Bochumer Medizin baut Nachwuchsgruppe Infektionsforschung auf
Die computerunterstützte Virologie setzt auf die Auswertung von Big Data und künstliche Intelligenz, um den Strategien der Viren auf die Schliche zu kommen.
Warum wirken Medikamente mal gegen Virusinfektionen und mal nicht? Was läuft zwischen Virus und Wirtszelle ab und beeinflusst den Krankheitsverlauf? Fragen wie diesen will eine neue Nachwuchsgruppe an der Medizinischen Fakultät der Ruhr-Universität Bochum (RUB) mittels Big Data auf die Spur kommen. Unter der Leitung von Dr. Daniel Todt ist die Gruppe an der Abteilung für Medizinische und Molekulare Virologie angesiedelt. Das Bundesministerium für Bildung und Forschung fördert den Aufbau mit 1,7 Millionen Euro für fünf Jahre.
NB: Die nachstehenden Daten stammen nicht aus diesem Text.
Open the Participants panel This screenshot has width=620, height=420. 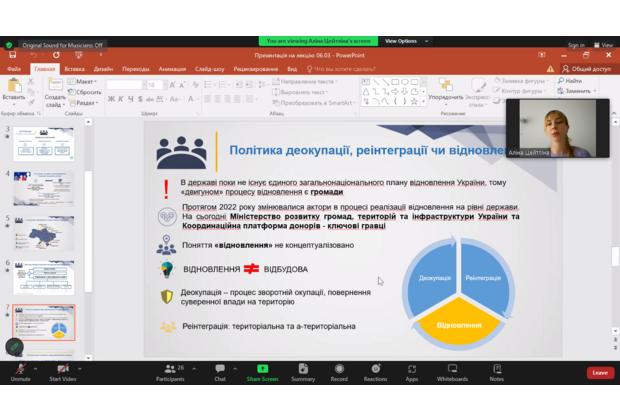(169, 369)
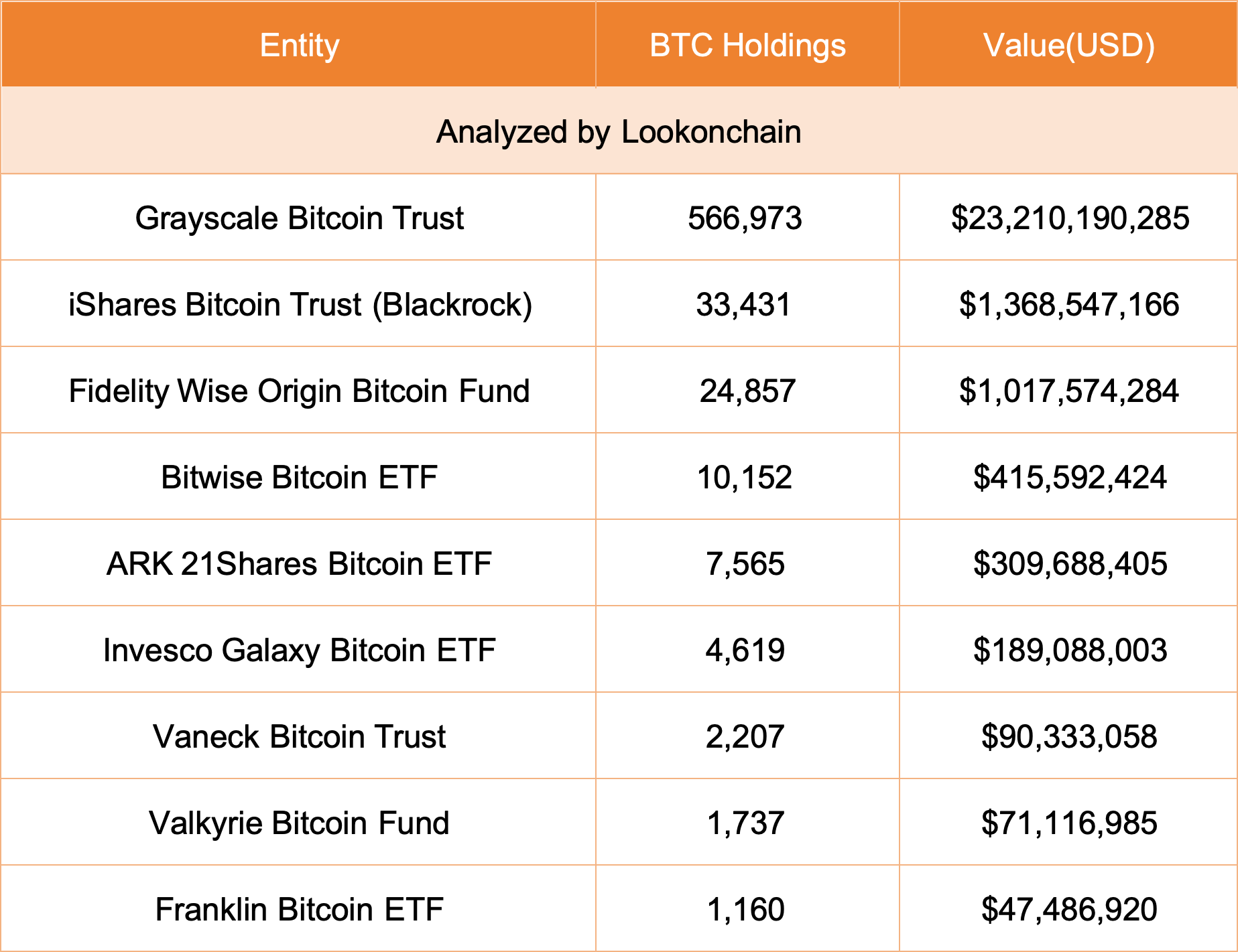Click the Value(USD) column header
Image resolution: width=1238 pixels, height=952 pixels.
1068,46
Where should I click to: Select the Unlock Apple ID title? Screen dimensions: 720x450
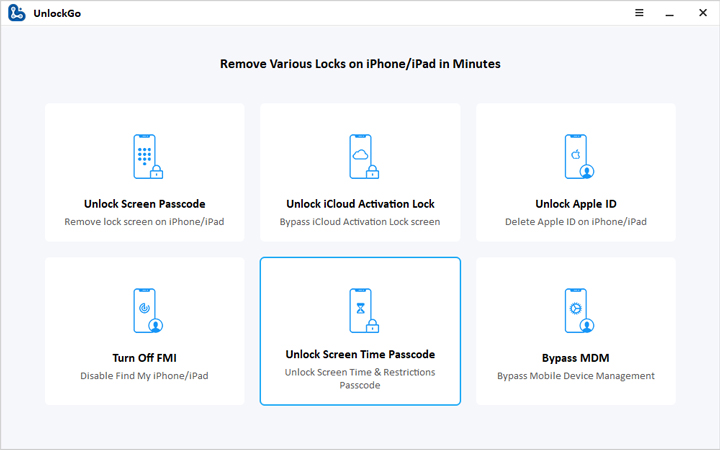[576, 204]
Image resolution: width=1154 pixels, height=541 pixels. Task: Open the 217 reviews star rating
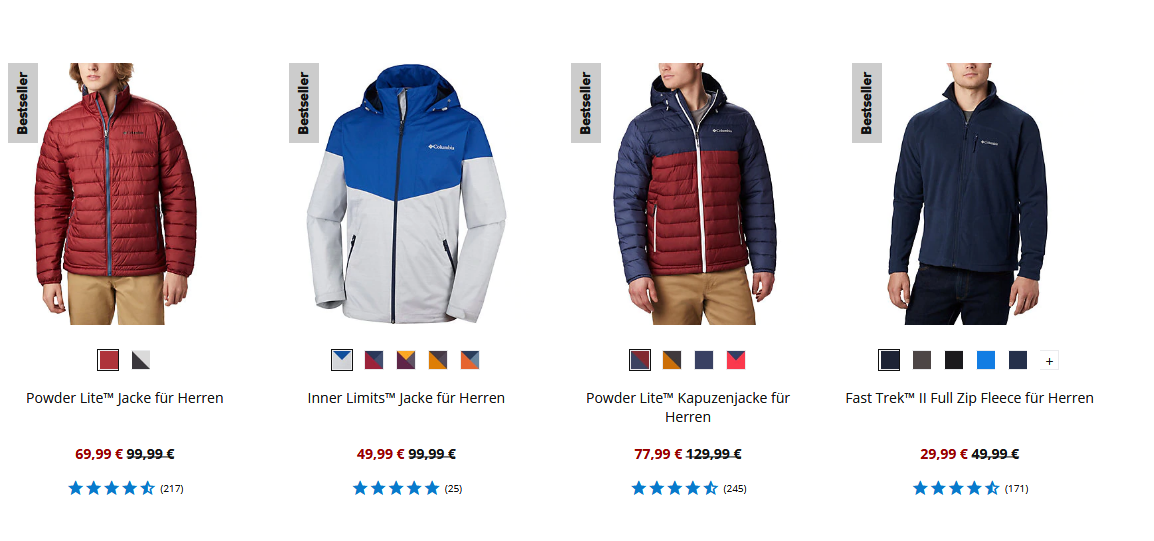(x=125, y=488)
Evolution von Viren und ihre Interaktion mit dem Wirt
Im Mittelpunkt der Arbeiten stehen sogenannte RNA-Viren, für die das Team der Bochumer Virologie eine besondere Expertise hat. Dazu gehören zum Beispiel verschiedene Hepatitis- und Coronaviren wie Sars-Cov-2. „Wir planen, die computergestützte Virologie weiter auszubauen, um durch die Auswertung von vorhandenen riesigen Datenmengen zu neuen Erkenntnissen zu kommen“, erklärt Daniel Todt. Einsatzgebiete gibt es viele. So konnte ein groß angelegtes Projekt bislang nicht aufklären, warum nach einer Lebertransplantation das neue Organ von manchen Patientinnen und Patienten abgestoßen wird und von anderen nicht. „Wir wollen mit Methoden der Virusinformatik und mittels künstlicher Intelligenz den Datensatz noch einmal unter einem neuen Blickwinkel ausleuchten und herausfinden, ob die Ursache vielleicht im Zusammenhang mit unerkannten viralen Erregern liegt“, erklärt Todt. Die Forschenden suchen hierfür in Leberbiopsien gezielt nach genetischen Fingerabdrücken von Viren, die vielleicht erklä ren können, wie der Körper auf das neue Organ reagiert.
Daneben widmet sich das Team der Evolution von Viren und der Interaktion zwischen Virus und Wirtszelle. Viren wie das Hepatitis-E-Virus können sich Vorteile verschaffen, indem sie Teile menschlicher mRNA ihrer Wirtszellen in ihre eigene Erbinformation einbauen. So können sie sich zum Beispiel schneller vermehren und möglicherweise der Behandlung mit antiviralen Medikamenten entgehen. Die vom Virus übernommenen Abschnitte der menschlichen Erbinformation sind vermutlich zufällig und entpuppen sich dann als von Vorteil oder von Nachteil für das Virus. Ob es zwischen vorteilhaften Genabschnitten Gemeinsamkeiten gibt und wie sich ihr Einbau auswirkt, wollen die Forschenden aufklären.
Die interdisziplinäre Herangehensweise der Gruppe, die Fachwissen aus Medizin und Informatik vereint, verspricht neue Einblicke in die Evolution und Virus-Wirt-Interaktion von RNA-Viren. „Die Förderung ermöglicht es uns, viele spannende translationale Projekte anzugehen und so langfristig zur Entwicklung neuer antiviraler Strategien beizutragen“, freut sich Bioinformatiker Daniel Todt.